Understanding and controlling the spatial correlations between magnetic and structural heterogeneity lies at the heart of diverse magnetic technologies that find wide ranging applications, from power generation, transmission, and conversion to nanoscale magnetic devices in sensor and information technologies.1–4 These correlations are of particular interest for non-collinear spin configurations in magnetic materials, which are proposed for emerging low power information processing technologies.5,6 Such spin textures conventionally occur at the boundary between magnetic domains, but are also important at magnetic interfaces, near magnetic nanostructures, and in topological textures like skyrmions. To understand these textures at relevant length scales will require developing and deploying microscopy techniques that offer sub-10 nm spatial resolution in three dimensions combined with high sensitivity to vector magnetization.7
X-ray magnetic microscopies, including x-ray photoemission electron microscopy (X-PEEM), x-ray holography (XRH), and Fresnel zone plate (FZP) based full field and scanning x-ray techniques (MTXM and STXM), have been developed over the past two decades.8,9 In coherent diffraction imaging (CDI)10 and ptychography,11–13 speckle-diffraction patterns are recorded with high numerical aperture detectors, and phase retrieval algorithms14,15 are used to recover real space phase and amplitude images at a spatial resolution well below the incident x-ray spot size (about 50–70 nm). Soft x-ray ptychography has recently achieved 3 nm resolution on high-contrast non-magnetic test objects13 and 10 nm resolution on heterogeneous micron-sized particles with chemical sensitivity.16
Magnetic soft x-ray microscopies, specifically X-PEEM17 and MTXM,18 offer the requisite sensitivities for 3D magnetic imaging, but studies to date have achieved typically only 20–25 nm resolution, which is not sufficient to probe characteristic spatial scales of magnetic inhomogeneities in many systems.19
Here, we report the application of resonant soft x-ray ptychography, an emerging, robust variant of x-ray CDI,10 to probe an amorphous SmCo5 thin film that exhibits perpendicular magnetic anisotropy (PMA).20 We combined polarization-dependent ptychography with dichroic scattering contrast near the Co L3 absorption edge to produce high-resolution phase and amplitude images with element-specific contrast to distinguish magnetic and structural textures. Applying a Fourier Ring Correlation (FRC) analysis to estimate both the structural and magnetic resolution, we find both to be ∼10 nm. Using this emerging magnetic imaging technique, we measure the magnetic domain labyrinth in the SmCo5 film and observe a correlation between nanoscale structural inclusions and the magnetic domain structure. Polarized x-ray absorption spectroscopy suggests that these inclusions are nanocrystalline Sm2Co17 phases with nominally in-plane magnetic anisotropy.

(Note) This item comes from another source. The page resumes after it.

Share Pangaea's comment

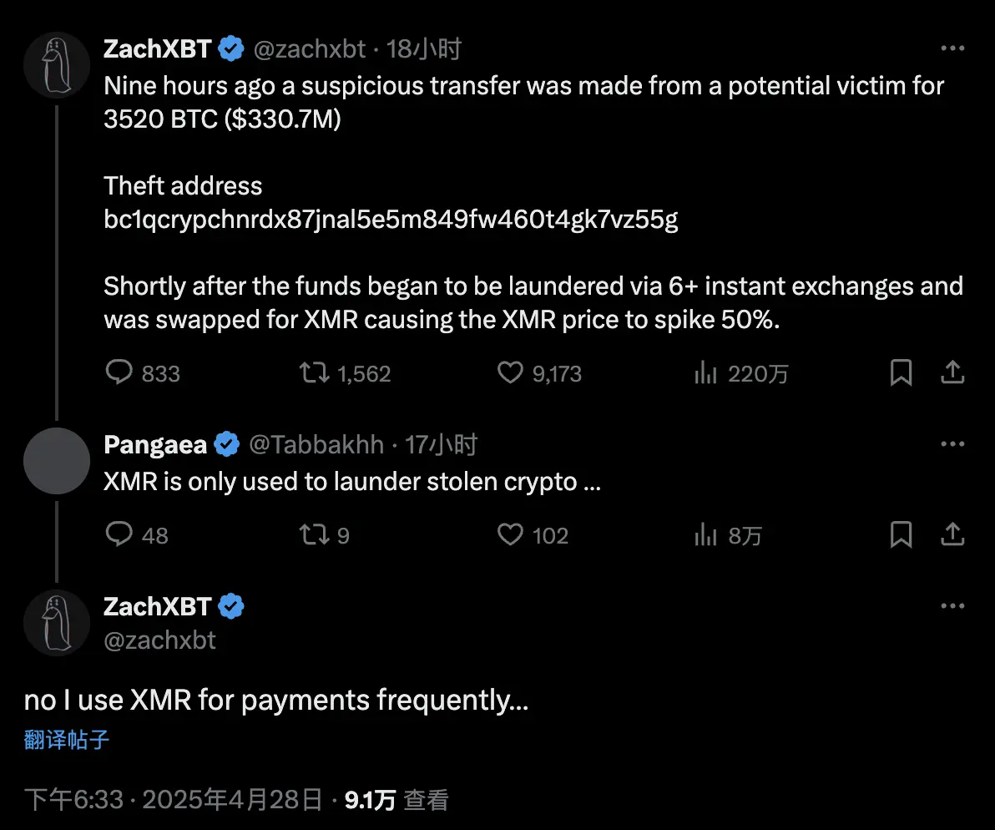tap(952, 534)
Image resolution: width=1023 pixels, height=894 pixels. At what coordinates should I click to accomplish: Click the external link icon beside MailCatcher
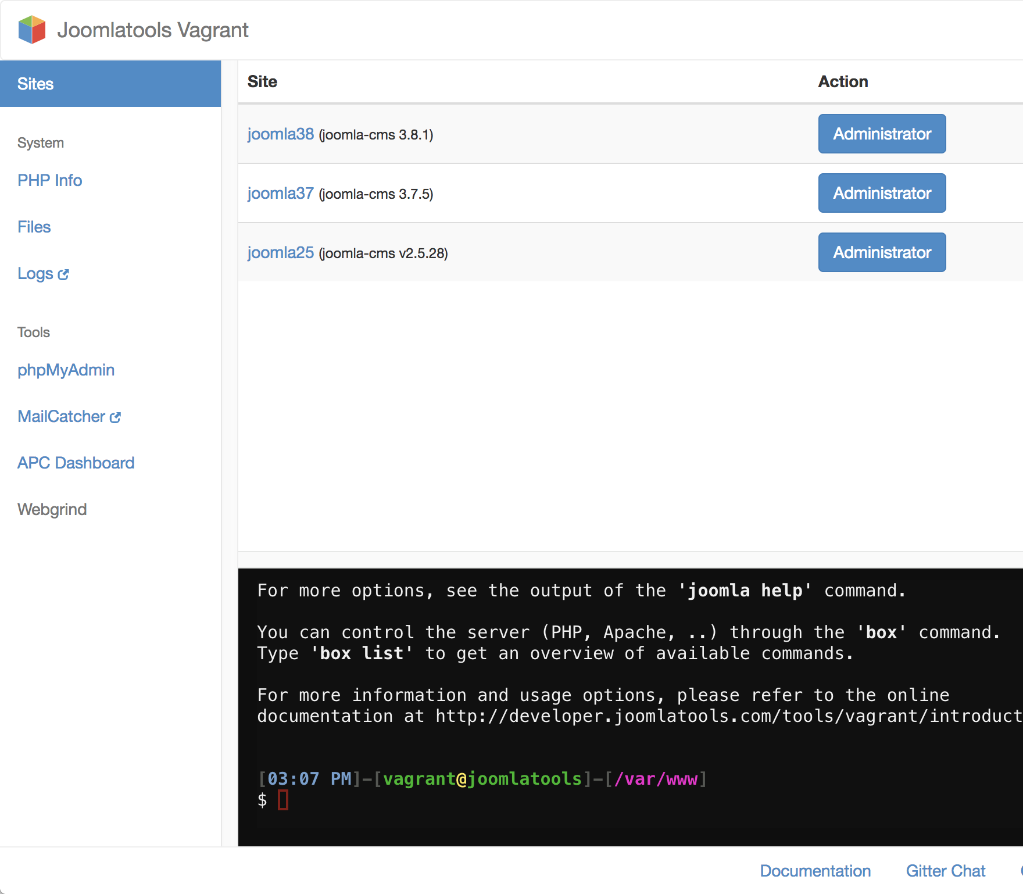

The 50 nm thick SmCo5 film sample used in this study was grown by off-axis pulsed laser deposition (PLD) in 0.1 mbar Ar background pressure onto a heated x-ray transparent 200 nm thick Si3N4 membrane (Tsubstrate = 400 °C). The SmCo5 layer was sandwiched between a 7 nm thin Cr buffer and cover layers for oxygen protection. While similarly prepared PLD SmCo5 films deposited under UHV conditions crystallize directly upon deposition on a heated Si3N4/Si substrate and develop a preferred in-plane texture (c-axis in the film plane),21,22 these films remain x-ray amorphous due to the lower kinetic energy of the material plasma and obtain a perpendicular magnetic anisotropy.
Alternating gradient magnetization loops shown in Fig. 1(a) indicate a pronounced in-plane anisotropy with a much weaker PMA. Whereas the former leads to a dominant stripe domain pattern, a strong PMA yields a labyrinth domain pattern. Magnetic transmission soft x-ray microscopy (Fig. 1(b)) covering a field of view of several μm with a spatial resolution of about 25 nm shows indeed a magnetic domain structure that resembles both, a primarily stripe-like domain pattern, that locally vary towards a more labyrinth-like domain structure.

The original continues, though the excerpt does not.